# Verilen Metin
--

NİHAYET YAHUT SON NOKTA; YANİ HİÇ’TEN BİR ÖNCESİ/Hasan EJDERHA


Tespih; zikrin, sabrın tadıdır, adıdır. Tesbihattır belki de afranın devşirildiği son nokta… Tespih bir yoldaş, tespih sevgilidir kimi zaman. Kimi zaman sabır gerektiren bir şeye birlikte sabır yoldaşlığı, sabır talimi yapılan, hiçbir dert vermeyen dost… Tespih ile ilgili elbette çok söz var söylenecek. “Peki, ‘nihayet’ ifadesi ile tespihin ne alakası var?” diyenleri duyar gibiyim. Belki haklı olabilirler; ama izahını yapacağım elbette. Nihai değil, nihayet. Çünkü nihai müzekker, Nihayet müennestir. (Dil tekniği olarak bakıldığında bu böyle midir bilmiyorum. O dilcilerin işi.) Nihai bey, Nihayet hanım gibi. Dolayısıyla bu tespih modelinin ”Nihayet” olarak adlandırılmasını ustalar daha uygun görülmüştür.

--

# Veri Kümesi Satırları
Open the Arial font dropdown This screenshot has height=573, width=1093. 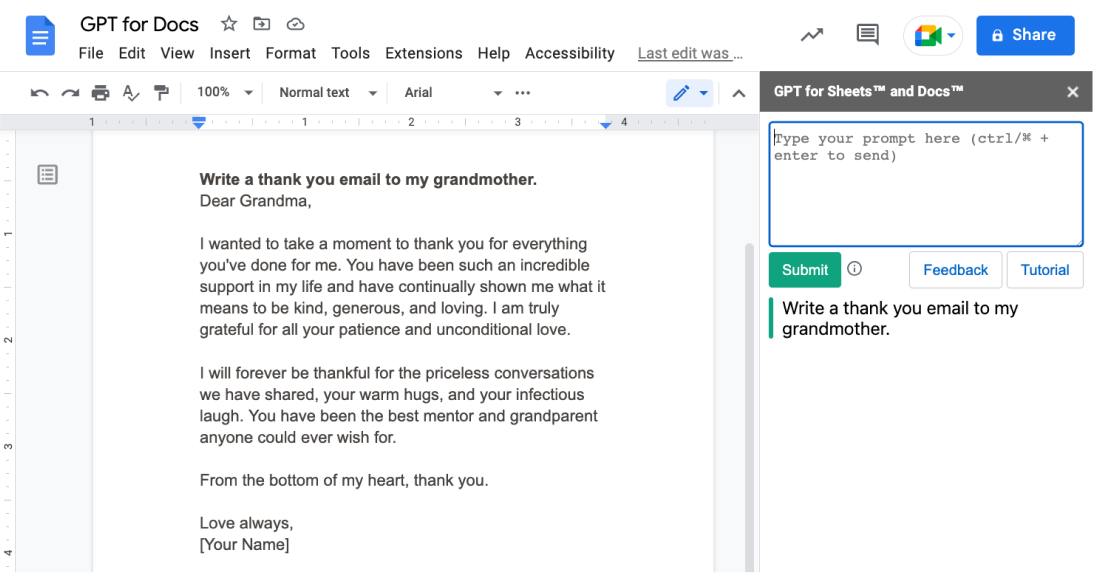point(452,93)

--

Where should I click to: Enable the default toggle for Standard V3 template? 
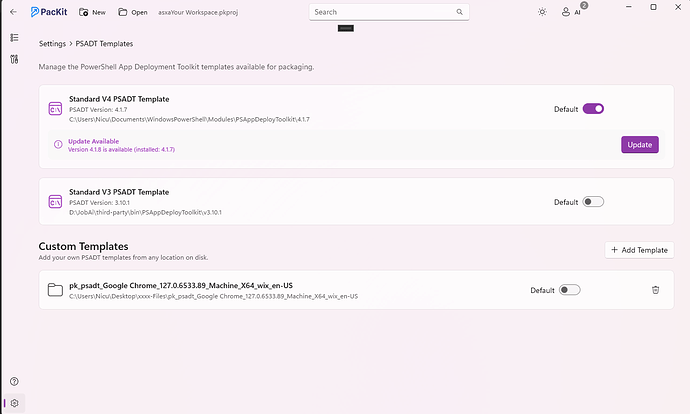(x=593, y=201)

--

# Çözülecek Görevler
- A) Tespih hakkındaki metinde "nihai" ve "nihayet" kelimelerinden hangisinin müzekker olduğu belirtilmektedir?
- B) Tespih hakkındaki metnin "NİHAYET YAHUT SON" ile "daha uygun görülmüştür." arasındaki bölümünü, bu iki ifade de dahil olmak üzere hiçbir değişiklik yapmadan yeniden yazınız.
- C) Tespih hakkındaki metni, gösterilen son cümlenin ardından devam ettiriniz.

# Alıştırma Cevapları
- A) Müzekker olan kelime "nihai"dir.

- B)
NİHAYET YAHUT SON NOKTA; YANİ HİÇ’TEN BİR ÖNCESİ/Hasan EJDERHA


Tespih; zikrin, sabrın tadıdır, adıdır. Tesbihattır belki de afranın devşirildiği son nokta… Tespih bir yoldaş, tespih sevgilidir kimi zaman. Kimi zaman sabır gerektiren bir şeye birlikte sabır yoldaşlığı, sabır talimi yapılan, hiçbir dert vermeyen dost… Tespih ile ilgili elbette çok söz var söylenecek. “Peki, ‘nihayet’ ifadesi ile tespihin ne alakası var?” diyenleri duyar gibiyim. Belki haklı olabilirler; ama izahını yapacağım elbette. Nihai değil, nihayet. Çünkü nihai müzekker, Nihayet müennestir. (Dil tekniği olarak bakıldığında bu böyle midir bilmiyorum. O dilcilerin işi.) Nihai bey, Nihayet hanım gibi. Dolayısıyla bu tespih modelinin ”Nihayet” olarak adlandırılmasını ustalar daha uygun görülmüştür.

- C)
“Nihayet”, bir tespih tarzının, modelinin adı; daha doğrusu delice bir tespih çalışmasından sonra elde edilen zarif bir tespih türü… Tornada bir tespihi çalışırken son nokta; yani “HİÇ”in bir öncesi. (Aman dikkat buradaki “HİÇ” sadece zayî manasınadır.) Genellikle beyzi ve arpa kesim tespih yaparken kullanılması daha uygun olan delice bir tarz...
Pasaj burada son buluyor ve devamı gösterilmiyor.